What seems like a long, long time ago Halloween was a very different affair, in South Yorkshire – where I was raised – it largely consisted of a turnip lantern in the window sill and a VERY occasional fancy dress party. Trick or treaters not reaching South Yorkshire for another good 5 years or so!
Aged 16 I was just beginning to explore Wicca (the modern name for the religion of witchcraft) which was at the time still a largely underground practice. I delighted in being part of something only occasionally heard of in obscure radio programmes or the rare novel News At Ten item, feeling that the day was in a way all my own. Later when I met another witch – the wonderful Bev Harden now long passed to the Summer lands – I would attend her old Coven as a visitor on high days and holidays, a secret Coven that met in the bowls of a Yoga School in Manchester – delighting even more in being part of this underground mystery.

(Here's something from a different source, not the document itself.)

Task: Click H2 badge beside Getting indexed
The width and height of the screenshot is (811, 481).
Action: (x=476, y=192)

In time of course the practice of Wicca became more popular and the practices and tenants of Halloween became adopted by other pagans and new agers. Trick or treating adopted from America became a bigger and bigger deal and Halloween exploded into the world of commercialism. For me the wonder of this special day – which once seemed all my own – faded and although I tried parties and leading workshops, hosting select dinners and spending the day meditating and visiting ancient stone circles I never quite recaptured the wonder of it all and my efforts began to feel a lot more like work and a lot less like a sacred day of power.
On Halloween this year I received an invitation to attend a live viewing of Dracula the ballet – loving vampires in all shapes and forms I accepted – feeling like a break from other more conventional practices – now changed for me as Wicca is no longer a religion that I follow in the traditional sense and I must say my gamble was well rewarded.

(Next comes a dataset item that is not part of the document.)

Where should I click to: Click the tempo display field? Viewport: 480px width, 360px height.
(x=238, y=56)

Dracula the ballet was ASTOUNDING! Sensual, sexual, beautiful and graceful from the vampiric brides oozing menace to the tortured Renwick caged in the asylum to the incredible Dracula – played by the incredibly talented Javier Torres. I was transported to a gothic world of longing, love, blood, horror and sadness. Pulled into an intimate moment where the camera swept the viewer deep into the mists swirling in the graveyard, high into the Carpathian Mountains and deep into the dank cellar of Castle Dracula.
For a moment it was just me – sharing another secret, held in the darkness of the cinema, alone and in on the magic and for a moment I felt the thrill again of being that young witch initiated into an ancient power, misunderstood and delicious which made me feel alive!
If you should get a chance to view it – I would heartily recommend and huge thanks to little Miss Little for extending the opportunity to me. As for you Halloweeners who enjoyed your parties and your dressing up, all power to your elbow – I’m glad you had a hoot but me … give me a dark and brooding secret anytime – fingers crossed for next Halloween!